Qwen 3.5 Small Models: Run Frontier AI on Your Phone, Laptop, or Edge Device
Everything you need to know about the Qwen 3.5 Small series (0.8B, 2B, 4B, 9B) - benchmarks that beat models 13x their size, mobile deployment, and step-by-step local setup.
A 9-billion-parameter model that beats a 120-billion-parameter model on graduate-level reasoning. A 0.8-billion-parameter model that understands video — running on a phone, with no internet connection. These aren't hypotheticals. They're the Qwen 3.5 Small models, released by Alibaba on March 2, 2026.
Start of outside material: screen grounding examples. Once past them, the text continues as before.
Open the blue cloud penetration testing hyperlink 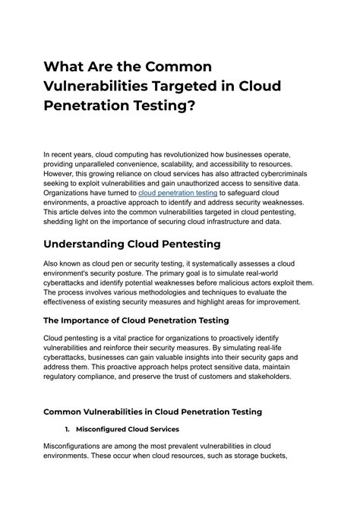pyautogui.click(x=176, y=194)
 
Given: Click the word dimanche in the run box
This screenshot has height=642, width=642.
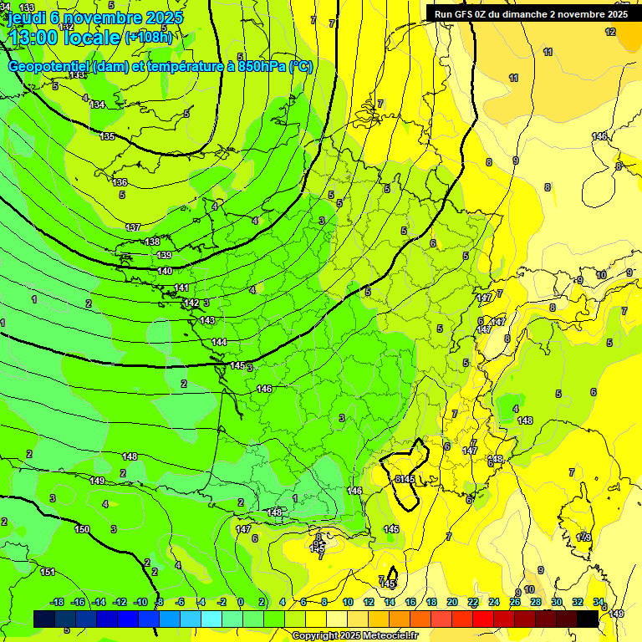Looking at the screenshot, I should click(x=525, y=13).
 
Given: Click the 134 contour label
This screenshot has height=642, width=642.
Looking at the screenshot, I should click(x=98, y=104).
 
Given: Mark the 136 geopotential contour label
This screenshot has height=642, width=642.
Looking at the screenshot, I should click(x=120, y=182).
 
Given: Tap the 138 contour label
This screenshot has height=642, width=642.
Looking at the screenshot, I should click(x=152, y=242).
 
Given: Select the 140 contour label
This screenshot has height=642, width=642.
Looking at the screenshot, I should click(x=165, y=271).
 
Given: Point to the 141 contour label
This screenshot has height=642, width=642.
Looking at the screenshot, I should click(x=181, y=288).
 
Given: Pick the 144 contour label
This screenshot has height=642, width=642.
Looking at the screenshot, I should click(x=219, y=342).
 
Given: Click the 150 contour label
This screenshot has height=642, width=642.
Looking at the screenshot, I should click(x=82, y=529).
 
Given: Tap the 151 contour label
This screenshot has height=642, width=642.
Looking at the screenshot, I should click(x=48, y=572).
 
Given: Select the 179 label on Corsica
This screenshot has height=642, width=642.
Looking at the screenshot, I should click(x=583, y=537).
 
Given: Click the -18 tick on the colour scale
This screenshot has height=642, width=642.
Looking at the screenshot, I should click(x=58, y=602).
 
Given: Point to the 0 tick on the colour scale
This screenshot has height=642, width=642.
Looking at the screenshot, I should click(x=240, y=602).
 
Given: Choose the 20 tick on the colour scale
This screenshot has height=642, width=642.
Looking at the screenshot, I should click(x=452, y=602).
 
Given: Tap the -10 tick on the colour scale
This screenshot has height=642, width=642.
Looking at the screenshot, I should click(x=140, y=602).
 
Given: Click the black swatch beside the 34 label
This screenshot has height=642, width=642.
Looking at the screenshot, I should click(x=588, y=619).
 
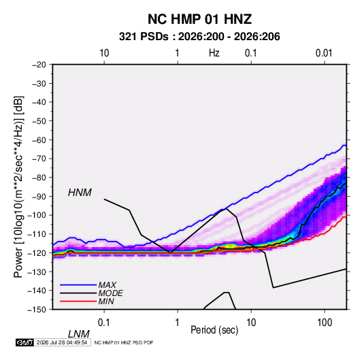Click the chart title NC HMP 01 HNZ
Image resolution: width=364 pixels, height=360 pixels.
pos(199,19)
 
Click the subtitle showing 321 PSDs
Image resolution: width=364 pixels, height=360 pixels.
pos(199,37)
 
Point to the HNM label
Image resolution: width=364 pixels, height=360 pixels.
pos(80,193)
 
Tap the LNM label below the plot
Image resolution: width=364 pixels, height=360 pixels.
pos(78,334)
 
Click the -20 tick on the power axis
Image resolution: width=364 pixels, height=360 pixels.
pos(39,65)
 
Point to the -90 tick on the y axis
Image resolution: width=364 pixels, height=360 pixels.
pos(39,196)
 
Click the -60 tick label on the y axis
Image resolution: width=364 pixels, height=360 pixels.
pos(39,140)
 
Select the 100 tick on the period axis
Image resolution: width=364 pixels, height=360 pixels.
pos(325,323)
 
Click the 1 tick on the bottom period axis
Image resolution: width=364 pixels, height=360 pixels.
pos(177,323)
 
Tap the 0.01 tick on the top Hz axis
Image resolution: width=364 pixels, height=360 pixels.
pos(324,53)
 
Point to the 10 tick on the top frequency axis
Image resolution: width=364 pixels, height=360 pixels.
pos(104,53)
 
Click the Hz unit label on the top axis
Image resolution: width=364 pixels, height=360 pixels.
pos(214,53)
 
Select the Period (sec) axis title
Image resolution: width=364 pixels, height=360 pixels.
pos(214,330)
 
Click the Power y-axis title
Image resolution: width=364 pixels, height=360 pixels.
pos(19,186)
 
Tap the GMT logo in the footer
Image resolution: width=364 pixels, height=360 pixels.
pos(24,342)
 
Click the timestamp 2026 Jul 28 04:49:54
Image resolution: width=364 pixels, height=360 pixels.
pos(62,342)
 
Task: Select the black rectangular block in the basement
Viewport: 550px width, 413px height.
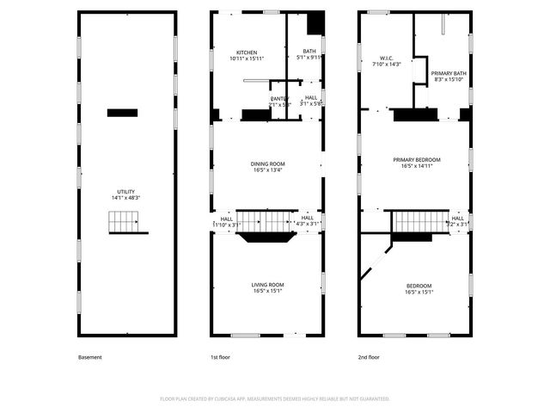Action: (123, 112)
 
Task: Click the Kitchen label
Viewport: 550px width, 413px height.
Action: (223, 56)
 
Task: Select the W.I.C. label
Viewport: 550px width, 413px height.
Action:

The series has four sizes: 0.8B, 2B, 4B, and 9B. All of them share the same architecture as the massive 397B flagship, all of them natively understand text, images, and video, and all of them are Apache 2.0 licensed — meaning you can use them for anything, commercially included, for free.
This guide explains what they are, why the benchmarks are turning heads, and exactly how to get them running on your own hardware.
The Lineup
Here are the four models with what you actually need to know to pick one:
| Model | Parameters | VRAM (Full Precision) | VRAM (4-bit Quantized) | Context Window | Runs On |
|---|---|---|---|---|---|
| Qwen3.5-0.8B | 0.8B | ~1.6 GB | ~0.5 GB | 262K | Phones, Raspberry Pi, wearables |
| Qwen3.5-2B | 2B | ~4 GB | ~1.5 GB | 262K | Smartphones, tablets, old laptops |
| Qwen3.5-4B | 4B | ~8 GB | ~3 GB | 262K | Laptops, entry-level GPUs |
| Qwen3.5-9B | 9B | ~18 GB | ~6 GB | 262K (1M extended) | Consumer GPUs, Apple Silicon Macs |
All four are dense models — no Mixture-of-Experts routing, no sparse activation. Every parameter is active during inference, which keeps things simple. You don't need specialized serving infrastructure; just load the weights and go.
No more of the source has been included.